Summary:
When someone runs --changed-only mode, there is a risk of corrupting the results
for future analyses. The problem is that changed-only mode does not analyze the callers of changed
procedures. If a subsequent analysis relies on the specs of one of these callers, they will be stale
and may give the wrong results. To be concrete, let's say we know `Parent.foo()` calls `Child.bar()` and we do the following rounds of analysis:
Analysis round 1: Analyze all files, including `Parent` and `Child`
Analysis round 2: Analyze `Child.bar()` only with `--changed-only flag`. `Parent.foo()` is now stale.
Analysis round 3: Add procedure `Parent.baz()` that calls `Parent.foo()`, analyze in (any) incremental mode.
The analysis will only analyze `Parent.baz()`. However, the specs for `Parent.foo()` are stale and may give us bad results for `Parent.baz()`. We want the analysis to re-analyze `Parent.baz()`, but before this diff it will not.

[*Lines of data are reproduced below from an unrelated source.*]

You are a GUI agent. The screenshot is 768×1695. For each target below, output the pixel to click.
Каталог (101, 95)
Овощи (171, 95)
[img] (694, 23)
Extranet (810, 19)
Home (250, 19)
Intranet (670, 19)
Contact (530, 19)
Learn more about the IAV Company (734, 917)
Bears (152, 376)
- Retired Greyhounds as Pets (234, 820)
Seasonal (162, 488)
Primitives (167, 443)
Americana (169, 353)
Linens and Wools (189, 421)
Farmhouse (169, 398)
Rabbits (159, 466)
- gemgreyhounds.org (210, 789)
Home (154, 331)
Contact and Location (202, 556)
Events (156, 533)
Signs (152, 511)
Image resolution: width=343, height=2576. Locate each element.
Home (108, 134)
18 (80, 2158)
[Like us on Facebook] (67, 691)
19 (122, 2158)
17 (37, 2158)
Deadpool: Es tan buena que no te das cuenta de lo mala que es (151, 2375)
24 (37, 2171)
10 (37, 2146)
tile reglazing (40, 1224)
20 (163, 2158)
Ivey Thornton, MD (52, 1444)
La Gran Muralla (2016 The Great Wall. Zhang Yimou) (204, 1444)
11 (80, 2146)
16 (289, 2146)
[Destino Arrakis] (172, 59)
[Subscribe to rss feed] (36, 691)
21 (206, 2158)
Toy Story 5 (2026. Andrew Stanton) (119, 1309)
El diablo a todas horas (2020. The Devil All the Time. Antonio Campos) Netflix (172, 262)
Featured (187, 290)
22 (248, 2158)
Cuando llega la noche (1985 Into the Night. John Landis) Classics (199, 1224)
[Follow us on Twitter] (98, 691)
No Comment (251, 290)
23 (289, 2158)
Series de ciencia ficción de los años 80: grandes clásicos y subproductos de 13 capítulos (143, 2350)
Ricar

This diff fixes this problem by adding a `STALE` status bit to procedure summaries. In `--changed-only` mode,
the callers of a changed procedures are not re-analyzed, but their summaries are marked as stale. For both
`--changed-only` and regular incremental mode, callees of changed procedures that are marked as stale are
re-analyzed even if they have not changed. This is better than a more obvious solution like deleting stale
procedure summaries, since that would force the next analysis to re-analyze all stale procedures even if it
does not need the results for whatever analysis it is doing. This scheme implemented in this diff ensures
that each analysis only does the work that it needs to compute reliable results for its changed procedures.